Input material:
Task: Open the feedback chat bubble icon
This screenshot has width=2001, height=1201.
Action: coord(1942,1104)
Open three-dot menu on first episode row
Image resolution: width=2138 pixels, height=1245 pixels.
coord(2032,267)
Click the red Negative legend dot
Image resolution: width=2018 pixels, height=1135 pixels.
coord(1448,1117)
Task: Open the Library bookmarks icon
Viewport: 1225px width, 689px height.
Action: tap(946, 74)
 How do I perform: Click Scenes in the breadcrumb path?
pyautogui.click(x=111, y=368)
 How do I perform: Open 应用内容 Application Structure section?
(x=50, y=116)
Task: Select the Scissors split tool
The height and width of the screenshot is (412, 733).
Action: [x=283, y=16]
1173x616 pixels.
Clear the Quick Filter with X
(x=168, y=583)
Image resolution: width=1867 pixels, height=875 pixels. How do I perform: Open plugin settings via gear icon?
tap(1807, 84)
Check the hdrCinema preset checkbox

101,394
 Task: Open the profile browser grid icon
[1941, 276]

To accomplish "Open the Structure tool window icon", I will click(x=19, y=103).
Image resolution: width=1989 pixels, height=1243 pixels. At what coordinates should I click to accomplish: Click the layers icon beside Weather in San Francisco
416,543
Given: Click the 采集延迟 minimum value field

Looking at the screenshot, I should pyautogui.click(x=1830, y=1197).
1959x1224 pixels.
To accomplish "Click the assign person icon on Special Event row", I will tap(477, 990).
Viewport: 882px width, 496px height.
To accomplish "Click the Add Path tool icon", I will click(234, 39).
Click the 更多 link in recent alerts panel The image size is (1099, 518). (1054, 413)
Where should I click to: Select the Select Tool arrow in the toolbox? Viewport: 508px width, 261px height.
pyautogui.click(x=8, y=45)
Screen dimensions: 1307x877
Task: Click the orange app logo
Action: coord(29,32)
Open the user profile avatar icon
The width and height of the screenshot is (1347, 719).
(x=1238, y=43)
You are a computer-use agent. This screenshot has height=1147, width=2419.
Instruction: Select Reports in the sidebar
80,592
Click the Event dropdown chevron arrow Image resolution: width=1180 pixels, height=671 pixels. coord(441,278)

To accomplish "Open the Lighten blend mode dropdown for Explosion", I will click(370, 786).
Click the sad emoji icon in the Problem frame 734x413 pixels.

What the exercise asks: Find "1959x1224 pixels." in the entries above and copy that whole line exactly, then each line after it through the line that contains "Click the Event".

Answer space:
1959x1224 pixels.
To accomplish "Click the assign person icon on Special Event row", I will tap(477, 990).
Viewport: 882px width, 496px height.
To accomplish "Click the Add Path tool icon", I will click(234, 39).
Click the 更多 link in recent alerts panel The image size is (1099, 518). (1054, 413)
Where should I click to: Select the Select Tool arrow in the toolbox? Viewport: 508px width, 261px height.
pyautogui.click(x=8, y=45)
Screen dimensions: 1307x877
Task: Click the orange app logo
Action: coord(29,32)
Open the user profile avatar icon
The width and height of the screenshot is (1347, 719).
(x=1238, y=43)
You are a computer-use agent. This screenshot has height=1147, width=2419.
Instruction: Select Reports in the sidebar
80,592
Click the Event dropdown chevron arrow Image resolution: width=1180 pixels, height=671 pixels. coord(441,278)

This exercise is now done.